Please list each line below that contains the word "resolution", copying every such line in full.

(Data listing)
□ □ □ □ □

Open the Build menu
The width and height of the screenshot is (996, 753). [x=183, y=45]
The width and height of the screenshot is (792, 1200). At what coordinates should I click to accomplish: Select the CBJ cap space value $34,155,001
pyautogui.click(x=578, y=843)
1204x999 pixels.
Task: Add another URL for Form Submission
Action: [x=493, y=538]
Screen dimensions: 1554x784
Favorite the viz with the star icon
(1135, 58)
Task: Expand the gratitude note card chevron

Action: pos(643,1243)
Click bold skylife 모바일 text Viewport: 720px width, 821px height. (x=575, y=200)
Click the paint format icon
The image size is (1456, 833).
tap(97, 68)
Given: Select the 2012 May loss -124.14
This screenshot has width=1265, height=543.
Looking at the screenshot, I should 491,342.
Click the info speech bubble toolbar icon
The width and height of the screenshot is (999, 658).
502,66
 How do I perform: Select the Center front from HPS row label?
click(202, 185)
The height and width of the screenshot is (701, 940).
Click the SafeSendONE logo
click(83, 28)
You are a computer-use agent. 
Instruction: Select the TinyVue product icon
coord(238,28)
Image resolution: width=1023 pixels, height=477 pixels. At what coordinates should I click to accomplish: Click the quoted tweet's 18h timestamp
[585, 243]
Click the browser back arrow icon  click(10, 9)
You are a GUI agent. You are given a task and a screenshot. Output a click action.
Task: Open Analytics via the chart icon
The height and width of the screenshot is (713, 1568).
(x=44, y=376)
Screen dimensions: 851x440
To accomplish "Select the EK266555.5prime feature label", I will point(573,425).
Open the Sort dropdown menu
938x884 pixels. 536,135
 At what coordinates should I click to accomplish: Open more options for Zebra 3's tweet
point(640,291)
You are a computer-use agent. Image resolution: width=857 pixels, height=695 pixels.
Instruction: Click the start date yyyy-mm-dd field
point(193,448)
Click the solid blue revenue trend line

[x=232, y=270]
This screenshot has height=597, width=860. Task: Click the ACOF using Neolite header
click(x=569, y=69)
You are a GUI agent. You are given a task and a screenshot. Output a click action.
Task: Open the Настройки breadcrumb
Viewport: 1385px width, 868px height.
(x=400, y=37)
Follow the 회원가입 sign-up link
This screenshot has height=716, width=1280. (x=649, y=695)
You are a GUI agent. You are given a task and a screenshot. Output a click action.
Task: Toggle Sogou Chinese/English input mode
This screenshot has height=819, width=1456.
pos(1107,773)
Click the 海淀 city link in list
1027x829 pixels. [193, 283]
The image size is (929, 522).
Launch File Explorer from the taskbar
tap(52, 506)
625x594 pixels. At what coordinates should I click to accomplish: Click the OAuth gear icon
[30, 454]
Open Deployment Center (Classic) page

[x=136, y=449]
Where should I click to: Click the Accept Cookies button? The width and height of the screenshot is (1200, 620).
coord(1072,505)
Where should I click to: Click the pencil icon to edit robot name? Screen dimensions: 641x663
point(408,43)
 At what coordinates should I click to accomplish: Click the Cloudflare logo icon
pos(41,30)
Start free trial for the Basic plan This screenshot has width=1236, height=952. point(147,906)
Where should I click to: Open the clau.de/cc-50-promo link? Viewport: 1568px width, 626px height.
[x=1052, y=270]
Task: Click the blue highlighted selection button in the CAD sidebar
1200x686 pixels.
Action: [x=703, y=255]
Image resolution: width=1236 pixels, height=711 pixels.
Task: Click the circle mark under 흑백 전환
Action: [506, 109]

□ □ □ □ □

▶ **Answer to this task**
Image resolution: width=1023 pixels, height=477 pixels. At what coordinates should I click to accomplish: Click the quoted tweet's 18h timestamp
You are a computer-use agent. Image resolution: width=857 pixels, height=695 pixels.
Image resolution: width=1236 pixels, height=711 pixels.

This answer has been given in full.